Finding out what people really are thinking can be liberating -- and a little frightening. After six weeks of hearing the same handful of pundits, elected officials and angry citizens, the staffs of KXLY and The Inlander decided it was time to hear what the city as a whole thought about Jim West. So we no longer have to speculate on what his actual level of support is -- according to this poll, he still has about 30 percent of the people behind him.
But polling can also tell you things that make you worry -- like the fact that 13 percent of the citizens of Spokane say they were not aware of the accusations against they mayor prior to getting a call from our pollsters. Yikes!
To do the job the right way, we hired Strategic Research Associates, a Spokane-based independent polling firm affiliated with the KXLY Broadcast Group. SRA Director Steven Dean says his firm took special care to make sure the sample was not only large enough (600 City of Spokane residents) to offer a low margin of error (+/-- 4 percent), but that it was also constructed to mirror Spokane. The sample was engineered to reflect the actual breakdown of citizens by age, gender, location within the city and political persuasion. Throughout this section, you'll hear comments from a handful of the 600 people who were randomly selected to be polled by SRA.
Dean says that waiting for the dust to settle on the controversy has likely made this poll more accurate than any sampling taken just a few days after the story broke.
"People have had a chance to consume some the of the information about the controversy. It's not a shock any more," Dean says. "Because we waited, it allowed the mayor to respond, so there's been time for these charges to be evaluated."
Dean says that when you dig a little deeper into the numbers, some interesting trends emerge.

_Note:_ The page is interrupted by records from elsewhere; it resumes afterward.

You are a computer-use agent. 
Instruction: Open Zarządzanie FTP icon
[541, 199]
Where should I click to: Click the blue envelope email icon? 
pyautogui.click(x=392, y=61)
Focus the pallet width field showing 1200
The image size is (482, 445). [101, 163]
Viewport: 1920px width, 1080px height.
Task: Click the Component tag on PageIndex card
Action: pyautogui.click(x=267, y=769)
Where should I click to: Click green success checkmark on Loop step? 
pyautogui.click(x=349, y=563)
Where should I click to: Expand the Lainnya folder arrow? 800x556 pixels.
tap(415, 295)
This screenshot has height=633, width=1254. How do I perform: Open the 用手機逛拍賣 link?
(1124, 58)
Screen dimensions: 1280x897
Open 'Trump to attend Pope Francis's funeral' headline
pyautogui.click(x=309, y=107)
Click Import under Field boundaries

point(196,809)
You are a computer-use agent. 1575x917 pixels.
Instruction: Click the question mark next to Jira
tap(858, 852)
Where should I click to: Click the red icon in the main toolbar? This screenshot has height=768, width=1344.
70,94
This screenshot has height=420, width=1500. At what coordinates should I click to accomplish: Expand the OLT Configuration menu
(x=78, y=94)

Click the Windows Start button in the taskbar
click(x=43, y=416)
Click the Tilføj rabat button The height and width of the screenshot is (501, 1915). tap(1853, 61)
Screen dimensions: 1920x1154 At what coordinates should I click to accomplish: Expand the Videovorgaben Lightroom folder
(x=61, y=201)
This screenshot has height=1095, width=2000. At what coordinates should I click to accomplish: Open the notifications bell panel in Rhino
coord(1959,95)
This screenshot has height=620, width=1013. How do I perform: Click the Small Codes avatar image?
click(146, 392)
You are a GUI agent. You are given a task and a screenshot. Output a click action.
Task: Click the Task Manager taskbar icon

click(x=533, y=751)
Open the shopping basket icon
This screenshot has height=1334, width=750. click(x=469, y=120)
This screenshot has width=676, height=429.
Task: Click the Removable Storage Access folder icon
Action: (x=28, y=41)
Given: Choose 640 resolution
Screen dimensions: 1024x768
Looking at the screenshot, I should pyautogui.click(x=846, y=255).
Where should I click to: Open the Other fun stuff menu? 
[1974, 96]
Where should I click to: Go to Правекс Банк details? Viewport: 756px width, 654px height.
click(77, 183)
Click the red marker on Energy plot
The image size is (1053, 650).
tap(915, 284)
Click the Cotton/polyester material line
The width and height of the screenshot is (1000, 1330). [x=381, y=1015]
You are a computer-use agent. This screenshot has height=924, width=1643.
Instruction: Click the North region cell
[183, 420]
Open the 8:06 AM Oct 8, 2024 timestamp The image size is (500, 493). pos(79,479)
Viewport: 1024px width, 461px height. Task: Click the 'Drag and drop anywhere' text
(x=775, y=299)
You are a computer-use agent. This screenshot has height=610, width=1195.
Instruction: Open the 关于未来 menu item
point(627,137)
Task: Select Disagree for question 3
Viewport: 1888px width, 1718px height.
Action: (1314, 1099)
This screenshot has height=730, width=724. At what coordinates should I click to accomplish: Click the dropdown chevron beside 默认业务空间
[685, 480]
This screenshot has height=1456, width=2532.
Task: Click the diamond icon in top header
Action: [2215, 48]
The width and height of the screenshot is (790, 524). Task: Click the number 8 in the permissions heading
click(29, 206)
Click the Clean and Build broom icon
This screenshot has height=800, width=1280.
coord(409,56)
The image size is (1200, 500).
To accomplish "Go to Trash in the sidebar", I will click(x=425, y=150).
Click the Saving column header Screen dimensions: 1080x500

We asked people to identify how religious they view themselves. Since homosexuality has been framed by some as a religious issue, we wanted to see if there was a big correlation between those who are most religious and those who want West to resign. Dean says that no significant connection emerged: "This seems to be more of a leader issue than an issue regarding homosexuality," Dean says.
And Dean says even though West's strongest support remains among Republicans and those who voted for him as mayor, even there his support has eroded. For example, 60 percent of Republicans said their opinion of West has become less favorable than it was two months ago.
Overall, says Dean, if a candidate for public office pulled these numbers, he'd have to say it wasn't looking good.
"These numbers really say that the mayor's support is not very strong," says Dean, "and he is kind of running for office right now."